The mere presence of a few women at the negotiating table does not guarantee that women’s experiences and leadership will be integrated into climate change policies and protocols. Women must also be able to lead at the national and municipal levels, just as the perspectives and initiatives of civil society women must be brought to the fore. Lessons learned and the exchange of ideas are important not only across borders but also within countries.

In Paris, the role and the plight of women and more broadly of climate justice should be front and center in this conference. This not ensured in these negotiations despite the long months, if not years, many groups and collectives have put into its preparation. In order to play the leadership role they are capable of, women need to find their place in these negotiations. But with the recent terrorist attacks and the ensuing security measures taken by the French government, they need to adjust their planned approaches to get their voices heard as part of the various civil society contributions at the COP21 venue in Le Bourget near Paris and through public demonstrations in Paris.

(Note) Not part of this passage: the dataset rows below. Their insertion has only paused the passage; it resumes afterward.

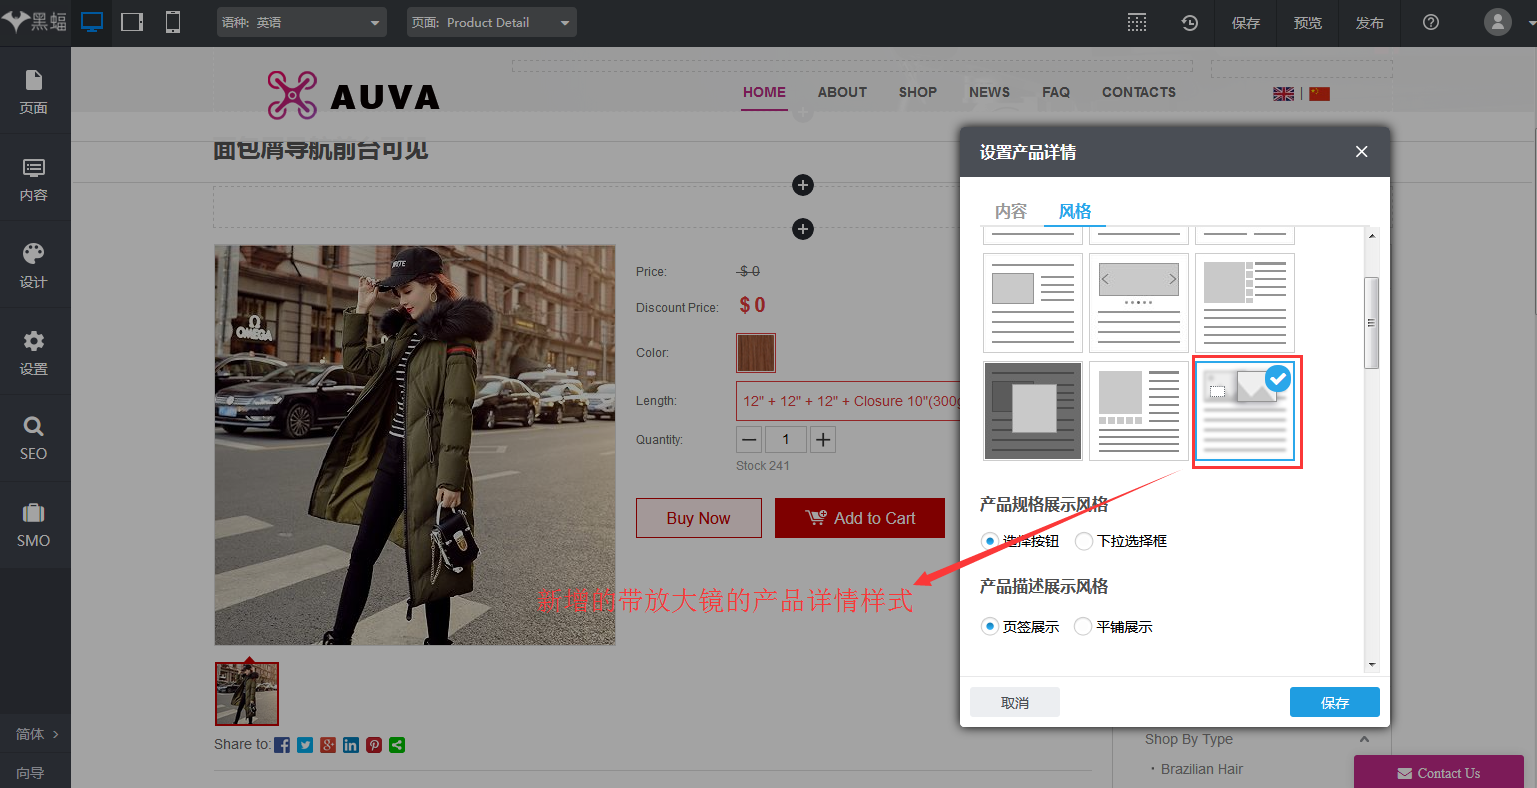Viewport: 1537px width, 788px height.
Task: Open the Product Detail page dropdown
Action: point(491,21)
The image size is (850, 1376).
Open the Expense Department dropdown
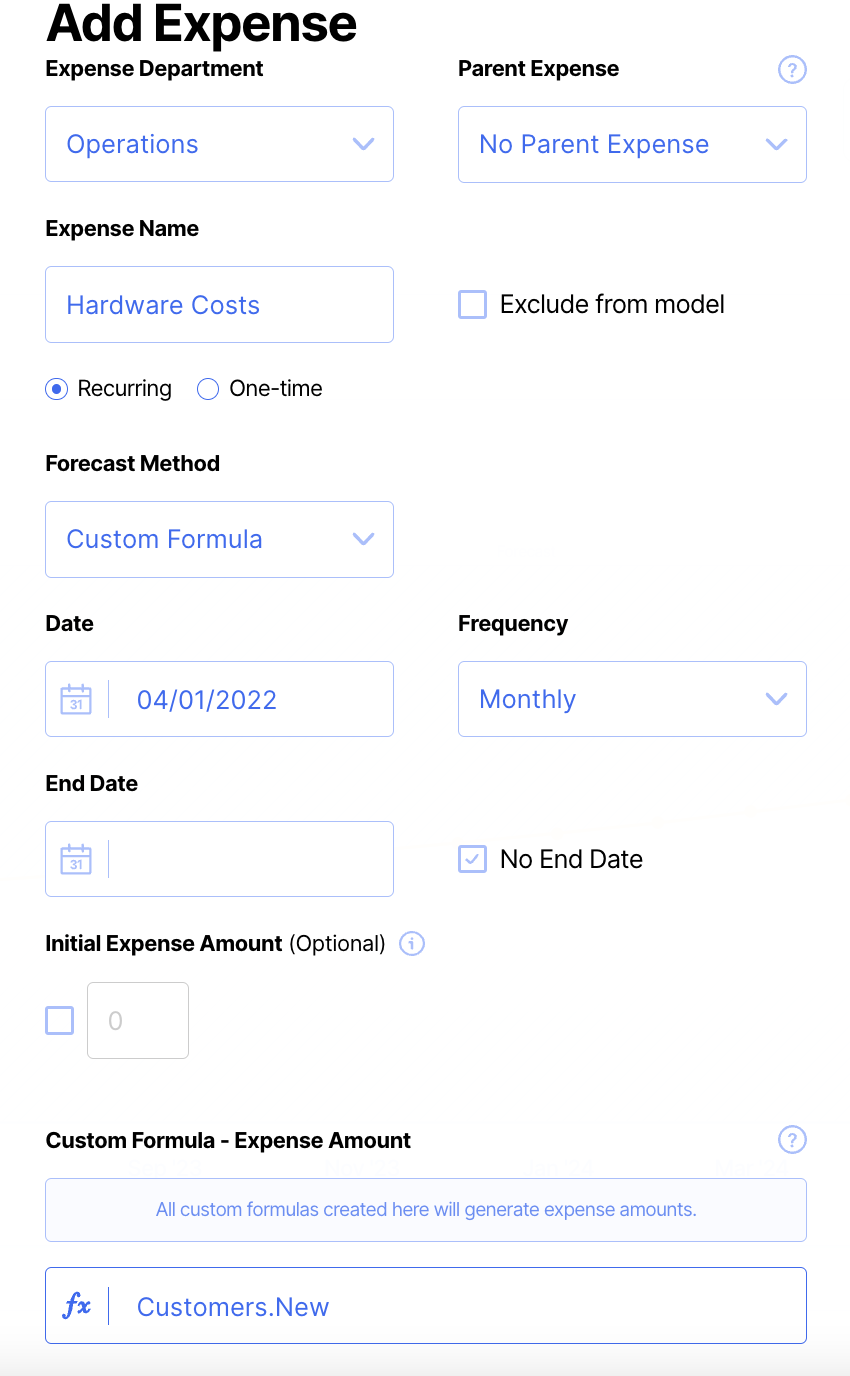pyautogui.click(x=219, y=144)
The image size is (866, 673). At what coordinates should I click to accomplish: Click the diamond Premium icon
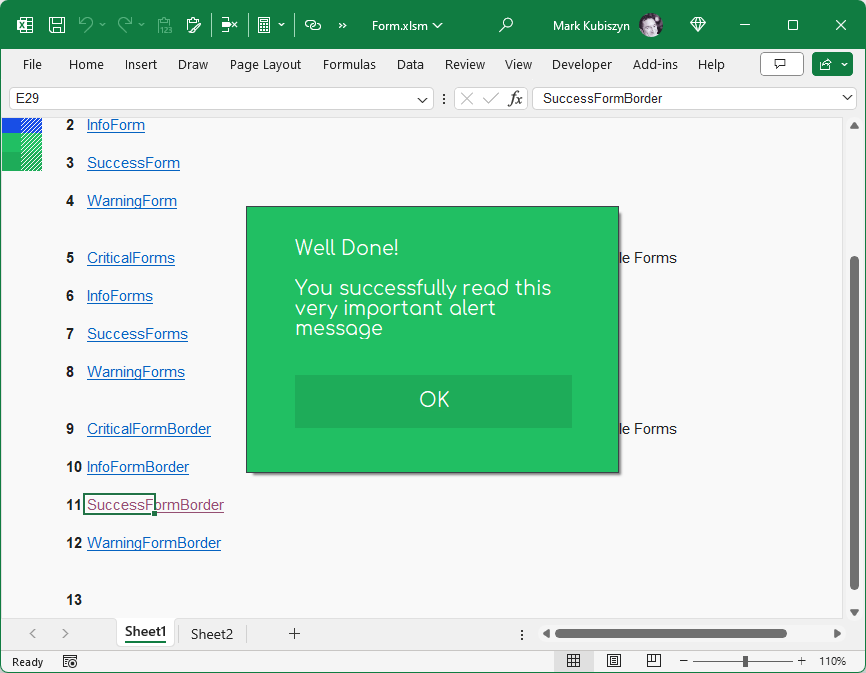(x=698, y=25)
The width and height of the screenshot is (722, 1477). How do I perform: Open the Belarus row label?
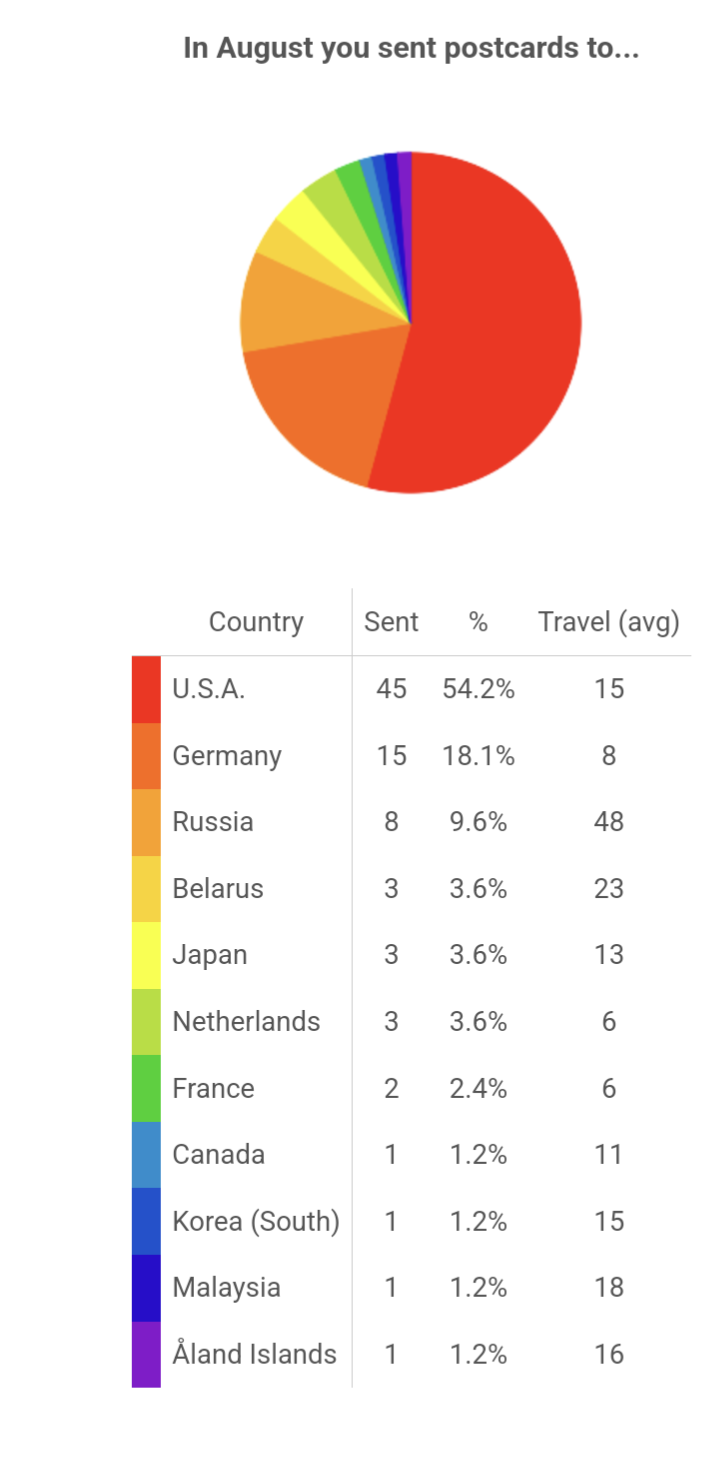[x=218, y=888]
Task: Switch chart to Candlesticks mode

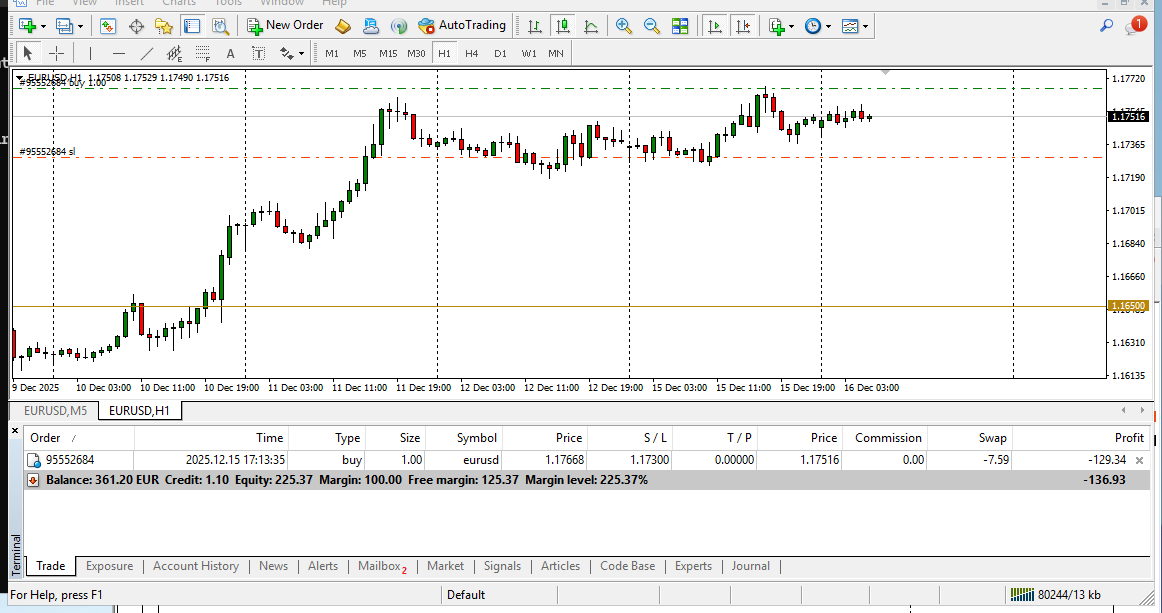Action: (561, 26)
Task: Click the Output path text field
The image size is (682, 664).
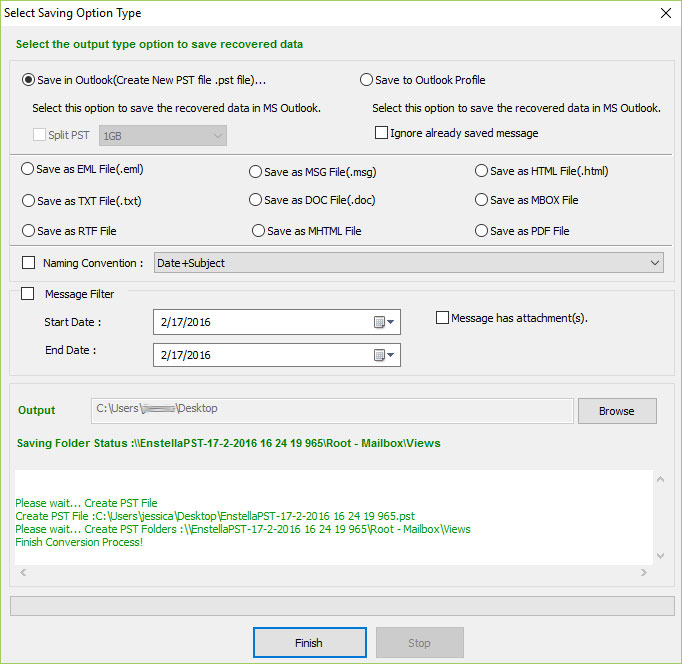Action: tap(330, 409)
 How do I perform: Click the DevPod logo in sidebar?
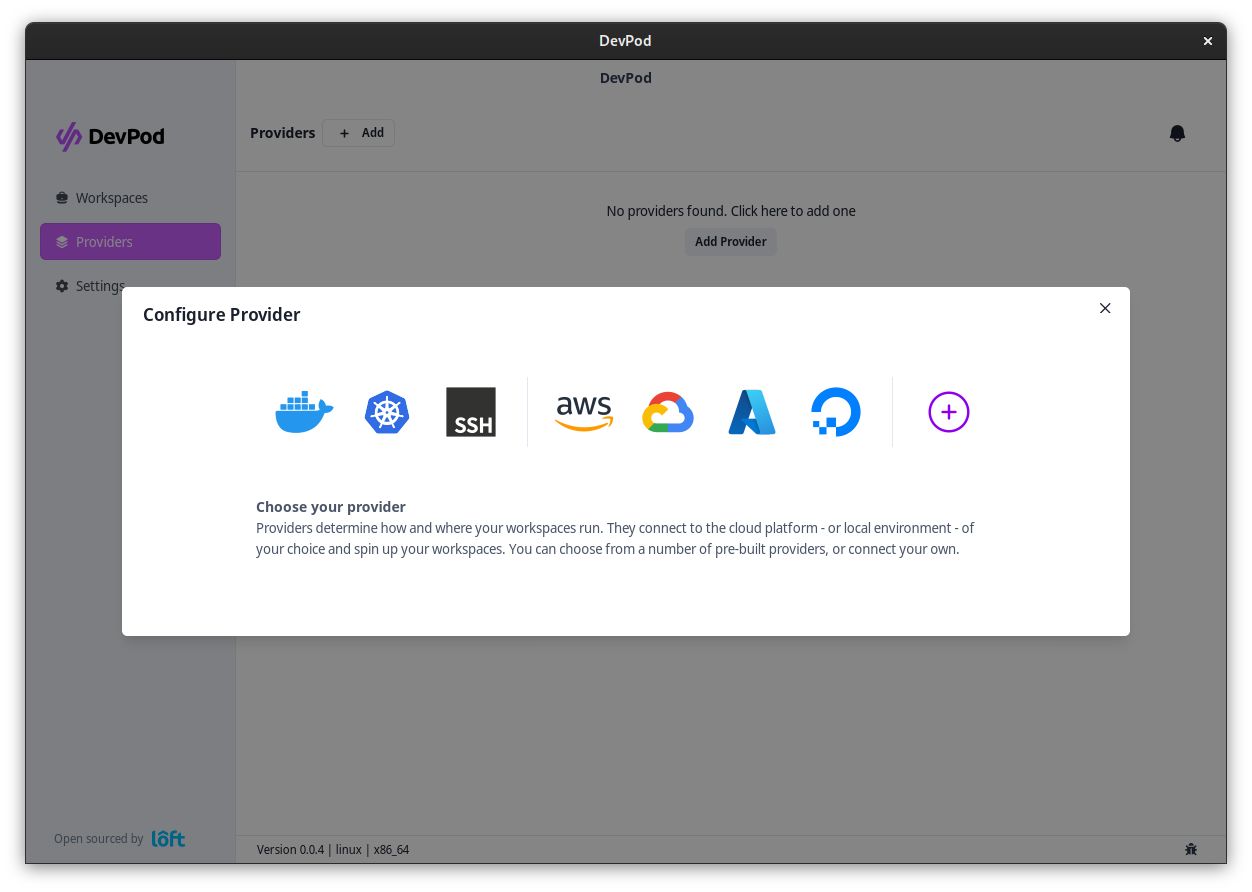(110, 136)
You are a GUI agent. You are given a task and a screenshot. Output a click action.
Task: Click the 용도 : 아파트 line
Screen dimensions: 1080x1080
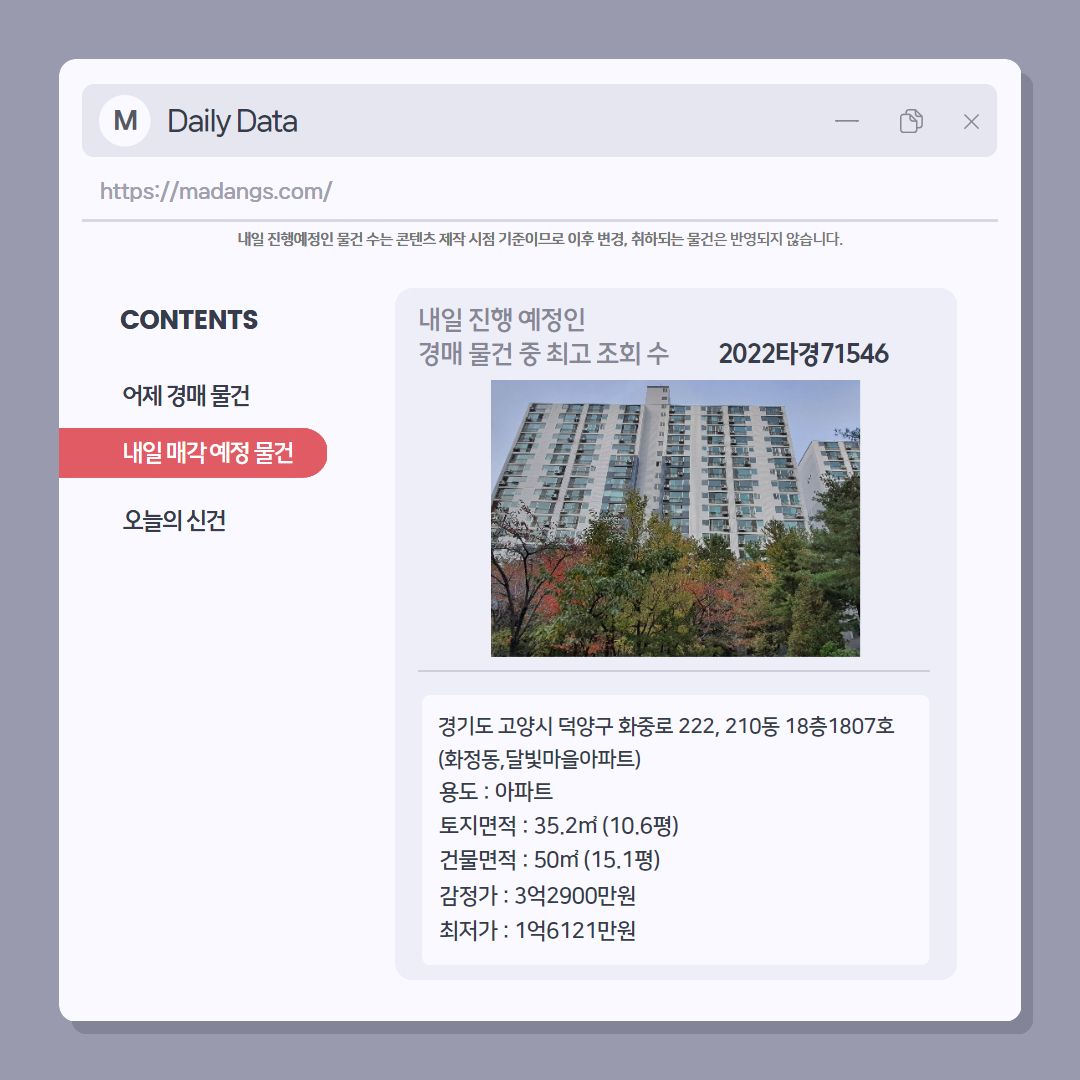495,791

A setting to express their views and get organized was offered by the Paris City Hall on Saturday November 29, where a meeting entitled “Feminists for Climate Justice” was held. They addressed climate-related issues affecting women all over the world and discussed links between feminist and environmental fights. They concluded that there is no climate justice without feminism. The issues examined ranged from ways of producing and consuming that favor climate and women’s equality at the same time, to how economic austerity could be replaced by ecologist and feminist alternatives that support democracy. They noted that women’s rights are a necessary condition for sustainable development and that social inequalities, financial insecurity, and climate change are closely connected to feminist fights.

This meeting was an excellent opportunity to prepare for the human chain demonstration that took place on Sunday the 29th in Paris in lieu of the Climate March that was cancelled.